The prime minister says he’ll pass new laws and defy the European Convention on Human Rights (ECHR) and other international treaties as well as the UK laws that have driven the Supreme Court judgment, but that sounds very much like an attempt to talk tough and save face. Few think he is about to withdraw from the ECHR.
It has been obvious for some time, as Ms Braverman was keen to point out publicly, that the ECHR was an insuperable obstacle to the Rwanda plan, and that the only logical solution was to opt out. Mr Sunak never displayed enthusiasm for doing that. To do so would, apart from anything else, mean “revisiting” (ie renegotiating) the Good Friday Agreement and the EU-UK trade and cooperation agreement (ie the Brexit treaty), in which the ECHR is embedded. It would also mean resigning from various United Nations conventions. So nothing will come of it.

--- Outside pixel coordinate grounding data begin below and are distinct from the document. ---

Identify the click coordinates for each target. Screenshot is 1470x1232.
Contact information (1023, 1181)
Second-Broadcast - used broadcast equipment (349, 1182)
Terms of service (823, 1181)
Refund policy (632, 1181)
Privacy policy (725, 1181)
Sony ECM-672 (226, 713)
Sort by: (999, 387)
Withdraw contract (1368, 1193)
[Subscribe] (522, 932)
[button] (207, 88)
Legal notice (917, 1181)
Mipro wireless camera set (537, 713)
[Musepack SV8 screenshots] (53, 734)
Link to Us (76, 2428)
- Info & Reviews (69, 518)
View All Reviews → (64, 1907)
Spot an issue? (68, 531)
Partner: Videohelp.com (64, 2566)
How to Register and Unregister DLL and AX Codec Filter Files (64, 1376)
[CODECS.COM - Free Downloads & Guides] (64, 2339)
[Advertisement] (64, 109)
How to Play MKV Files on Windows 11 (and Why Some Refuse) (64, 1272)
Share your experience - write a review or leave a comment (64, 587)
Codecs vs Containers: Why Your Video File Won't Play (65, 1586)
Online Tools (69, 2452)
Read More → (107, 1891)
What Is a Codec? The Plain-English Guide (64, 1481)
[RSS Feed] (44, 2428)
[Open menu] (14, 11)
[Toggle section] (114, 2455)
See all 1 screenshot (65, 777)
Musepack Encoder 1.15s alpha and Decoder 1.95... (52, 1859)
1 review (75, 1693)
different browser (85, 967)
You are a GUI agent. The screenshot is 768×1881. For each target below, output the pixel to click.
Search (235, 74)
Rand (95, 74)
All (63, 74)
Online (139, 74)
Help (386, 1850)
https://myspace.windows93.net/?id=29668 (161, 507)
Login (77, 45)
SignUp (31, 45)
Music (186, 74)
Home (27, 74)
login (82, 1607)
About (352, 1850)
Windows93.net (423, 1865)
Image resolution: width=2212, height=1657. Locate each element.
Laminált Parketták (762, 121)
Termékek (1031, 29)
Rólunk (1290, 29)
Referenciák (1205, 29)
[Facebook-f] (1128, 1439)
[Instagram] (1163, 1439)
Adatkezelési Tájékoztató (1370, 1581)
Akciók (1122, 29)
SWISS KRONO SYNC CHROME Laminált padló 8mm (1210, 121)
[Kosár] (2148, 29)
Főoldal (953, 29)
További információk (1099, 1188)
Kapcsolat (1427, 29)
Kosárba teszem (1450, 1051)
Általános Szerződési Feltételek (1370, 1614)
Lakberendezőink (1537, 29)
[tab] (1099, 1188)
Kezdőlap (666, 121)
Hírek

When Mr Sunak became prime minister a little over a year ago, he promised that the government he was about to lead “will have integrity, professionalism and accountability at every level”. He has been a huge improvement on his predecessors, and enjoyed some notable successes, such as supporting the Bank of England in getting inflation down. He can also point to the Windsor Framework and a welcome reset in relations with the EU and the White House.
But too often, the prime minister – along with the ministers he appointed – has fallen short of the high standards he set himself. He certainly had an unhappy inheritance, but he held his destiny in his hands. He still does, and talk of leadership challenges is overdone; but the time he has to recover is short.
Wasting his time on trying – and failing – to bring the Rwanda plan back to life is not going to help him, or the country.